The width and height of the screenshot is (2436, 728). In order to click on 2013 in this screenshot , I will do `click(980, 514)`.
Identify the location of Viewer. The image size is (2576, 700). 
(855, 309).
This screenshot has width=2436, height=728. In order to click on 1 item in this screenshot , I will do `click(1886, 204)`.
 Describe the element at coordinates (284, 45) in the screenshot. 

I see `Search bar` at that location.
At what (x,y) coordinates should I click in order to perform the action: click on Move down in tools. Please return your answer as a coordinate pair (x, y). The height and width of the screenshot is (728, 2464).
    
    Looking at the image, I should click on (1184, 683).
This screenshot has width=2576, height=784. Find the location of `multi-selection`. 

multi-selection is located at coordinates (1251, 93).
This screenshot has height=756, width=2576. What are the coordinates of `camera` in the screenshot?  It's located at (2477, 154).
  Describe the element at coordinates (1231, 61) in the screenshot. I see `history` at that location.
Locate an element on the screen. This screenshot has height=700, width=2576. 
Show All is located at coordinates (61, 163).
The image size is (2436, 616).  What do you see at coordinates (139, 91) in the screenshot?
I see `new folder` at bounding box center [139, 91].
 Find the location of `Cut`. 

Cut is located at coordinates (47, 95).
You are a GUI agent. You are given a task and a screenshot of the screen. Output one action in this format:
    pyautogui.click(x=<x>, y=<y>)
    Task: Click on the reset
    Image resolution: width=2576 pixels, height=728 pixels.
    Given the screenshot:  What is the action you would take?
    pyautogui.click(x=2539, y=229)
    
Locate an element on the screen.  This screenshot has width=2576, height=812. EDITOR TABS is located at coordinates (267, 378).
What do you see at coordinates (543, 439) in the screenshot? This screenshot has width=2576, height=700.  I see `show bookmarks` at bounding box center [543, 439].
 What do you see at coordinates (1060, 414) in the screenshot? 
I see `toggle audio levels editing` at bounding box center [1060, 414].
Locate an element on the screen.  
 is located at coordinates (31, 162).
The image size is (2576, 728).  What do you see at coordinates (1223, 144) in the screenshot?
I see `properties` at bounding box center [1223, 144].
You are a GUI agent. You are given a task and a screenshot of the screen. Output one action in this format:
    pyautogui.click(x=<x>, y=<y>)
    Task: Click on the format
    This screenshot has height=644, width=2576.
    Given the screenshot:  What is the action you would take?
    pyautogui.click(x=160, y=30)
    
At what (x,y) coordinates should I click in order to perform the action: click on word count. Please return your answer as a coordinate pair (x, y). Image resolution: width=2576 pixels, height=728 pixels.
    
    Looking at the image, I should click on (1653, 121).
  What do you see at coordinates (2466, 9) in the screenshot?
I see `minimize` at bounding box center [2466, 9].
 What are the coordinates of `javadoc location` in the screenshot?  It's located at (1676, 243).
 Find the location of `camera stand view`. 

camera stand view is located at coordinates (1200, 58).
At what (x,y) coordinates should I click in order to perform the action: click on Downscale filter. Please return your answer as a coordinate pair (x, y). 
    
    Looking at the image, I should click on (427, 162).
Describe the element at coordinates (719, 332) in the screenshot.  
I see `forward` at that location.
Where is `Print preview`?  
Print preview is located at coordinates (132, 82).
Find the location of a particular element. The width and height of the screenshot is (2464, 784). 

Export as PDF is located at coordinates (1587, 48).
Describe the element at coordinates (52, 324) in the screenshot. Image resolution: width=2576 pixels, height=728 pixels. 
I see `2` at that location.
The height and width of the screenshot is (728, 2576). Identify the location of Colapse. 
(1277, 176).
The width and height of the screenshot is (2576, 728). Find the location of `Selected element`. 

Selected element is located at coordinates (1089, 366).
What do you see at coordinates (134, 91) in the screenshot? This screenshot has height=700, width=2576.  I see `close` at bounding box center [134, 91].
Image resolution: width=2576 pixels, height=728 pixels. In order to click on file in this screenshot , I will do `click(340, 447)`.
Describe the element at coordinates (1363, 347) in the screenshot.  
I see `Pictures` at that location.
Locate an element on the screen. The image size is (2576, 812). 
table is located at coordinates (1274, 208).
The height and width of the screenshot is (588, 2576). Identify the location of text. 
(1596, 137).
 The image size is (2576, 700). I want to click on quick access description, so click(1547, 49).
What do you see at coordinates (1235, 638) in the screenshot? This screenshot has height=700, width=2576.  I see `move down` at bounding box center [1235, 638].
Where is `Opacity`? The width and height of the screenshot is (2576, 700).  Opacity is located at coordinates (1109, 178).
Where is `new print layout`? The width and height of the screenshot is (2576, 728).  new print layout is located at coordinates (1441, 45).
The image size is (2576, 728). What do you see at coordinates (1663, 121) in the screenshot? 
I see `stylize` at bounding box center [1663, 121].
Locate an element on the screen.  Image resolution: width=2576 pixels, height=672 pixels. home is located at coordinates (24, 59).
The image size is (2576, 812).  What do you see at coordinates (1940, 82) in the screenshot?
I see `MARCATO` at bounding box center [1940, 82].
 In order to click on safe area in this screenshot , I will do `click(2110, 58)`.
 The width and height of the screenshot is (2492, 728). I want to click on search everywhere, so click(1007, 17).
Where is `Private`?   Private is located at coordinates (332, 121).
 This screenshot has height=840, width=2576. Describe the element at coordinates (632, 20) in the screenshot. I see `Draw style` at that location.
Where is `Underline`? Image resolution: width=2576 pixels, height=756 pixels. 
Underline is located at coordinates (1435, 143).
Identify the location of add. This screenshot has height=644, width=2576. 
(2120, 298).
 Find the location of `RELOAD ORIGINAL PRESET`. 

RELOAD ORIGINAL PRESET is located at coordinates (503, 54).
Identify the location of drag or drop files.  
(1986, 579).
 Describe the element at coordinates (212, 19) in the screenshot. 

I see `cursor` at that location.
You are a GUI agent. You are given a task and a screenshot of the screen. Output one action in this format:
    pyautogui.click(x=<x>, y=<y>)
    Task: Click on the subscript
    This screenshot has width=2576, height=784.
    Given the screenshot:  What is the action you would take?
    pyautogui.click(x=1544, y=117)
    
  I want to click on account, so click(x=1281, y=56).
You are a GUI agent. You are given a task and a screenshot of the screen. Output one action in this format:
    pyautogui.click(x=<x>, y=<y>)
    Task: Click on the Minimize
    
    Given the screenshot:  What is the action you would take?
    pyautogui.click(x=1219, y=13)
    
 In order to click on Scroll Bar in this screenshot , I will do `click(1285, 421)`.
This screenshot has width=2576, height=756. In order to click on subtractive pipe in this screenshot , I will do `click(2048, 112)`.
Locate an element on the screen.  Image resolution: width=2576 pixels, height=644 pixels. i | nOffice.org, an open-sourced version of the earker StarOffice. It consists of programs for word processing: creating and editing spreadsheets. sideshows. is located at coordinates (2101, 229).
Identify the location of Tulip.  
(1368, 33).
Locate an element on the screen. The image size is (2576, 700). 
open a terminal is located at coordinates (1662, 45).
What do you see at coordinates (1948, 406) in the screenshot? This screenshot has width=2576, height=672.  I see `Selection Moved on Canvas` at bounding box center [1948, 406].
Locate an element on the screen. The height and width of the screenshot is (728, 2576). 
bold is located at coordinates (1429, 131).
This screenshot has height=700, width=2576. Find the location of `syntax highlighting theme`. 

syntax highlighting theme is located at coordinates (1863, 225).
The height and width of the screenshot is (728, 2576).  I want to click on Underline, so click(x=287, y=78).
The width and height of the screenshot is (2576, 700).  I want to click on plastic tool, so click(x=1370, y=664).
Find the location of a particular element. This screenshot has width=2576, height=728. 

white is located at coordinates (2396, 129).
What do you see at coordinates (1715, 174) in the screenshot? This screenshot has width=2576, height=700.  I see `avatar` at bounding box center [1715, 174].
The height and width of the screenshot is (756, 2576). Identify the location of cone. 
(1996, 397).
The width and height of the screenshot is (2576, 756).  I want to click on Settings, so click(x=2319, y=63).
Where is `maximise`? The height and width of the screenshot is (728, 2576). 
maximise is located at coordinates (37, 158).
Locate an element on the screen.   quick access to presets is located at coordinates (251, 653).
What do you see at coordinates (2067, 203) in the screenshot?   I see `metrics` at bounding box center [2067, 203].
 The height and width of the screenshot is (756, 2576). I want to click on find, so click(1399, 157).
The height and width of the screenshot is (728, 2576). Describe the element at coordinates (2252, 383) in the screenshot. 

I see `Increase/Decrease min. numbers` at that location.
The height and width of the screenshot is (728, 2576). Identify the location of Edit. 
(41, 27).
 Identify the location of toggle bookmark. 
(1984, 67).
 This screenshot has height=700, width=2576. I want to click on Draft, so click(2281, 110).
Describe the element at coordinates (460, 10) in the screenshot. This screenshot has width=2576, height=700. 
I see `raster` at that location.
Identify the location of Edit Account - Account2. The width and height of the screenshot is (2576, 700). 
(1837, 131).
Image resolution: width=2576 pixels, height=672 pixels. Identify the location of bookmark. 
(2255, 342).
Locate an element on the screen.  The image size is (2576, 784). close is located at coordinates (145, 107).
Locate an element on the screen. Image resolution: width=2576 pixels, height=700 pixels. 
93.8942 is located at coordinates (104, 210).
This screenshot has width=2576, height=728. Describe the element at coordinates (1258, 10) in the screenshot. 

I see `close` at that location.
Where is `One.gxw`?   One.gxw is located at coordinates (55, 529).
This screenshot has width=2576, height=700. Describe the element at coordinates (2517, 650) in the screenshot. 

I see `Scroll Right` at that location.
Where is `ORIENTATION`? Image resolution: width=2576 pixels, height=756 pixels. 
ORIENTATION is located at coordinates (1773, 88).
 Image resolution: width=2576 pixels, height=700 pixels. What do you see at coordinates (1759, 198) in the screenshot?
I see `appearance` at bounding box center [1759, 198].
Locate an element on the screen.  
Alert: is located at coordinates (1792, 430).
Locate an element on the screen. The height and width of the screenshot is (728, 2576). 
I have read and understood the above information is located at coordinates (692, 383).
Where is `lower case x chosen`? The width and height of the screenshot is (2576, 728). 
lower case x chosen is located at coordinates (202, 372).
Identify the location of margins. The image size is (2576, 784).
:::
-- WHAT TO PRODUCE --
Can you transcribe the data above verbatim, from the line with "What do you see at coordinates (134, 91)" through the line with "table is located at coordinates (1274, 208)."?

-- EXERCISE RESULT --
What do you see at coordinates (134, 91) in the screenshot? This screenshot has height=700, width=2576.  I see `close` at bounding box center [134, 91].
Image resolution: width=2576 pixels, height=728 pixels. In order to click on file in this screenshot , I will do `click(340, 447)`.
Describe the element at coordinates (1363, 347) in the screenshot.  
I see `Pictures` at that location.
Locate an element on the screen. The image size is (2576, 812). 
table is located at coordinates (1274, 208).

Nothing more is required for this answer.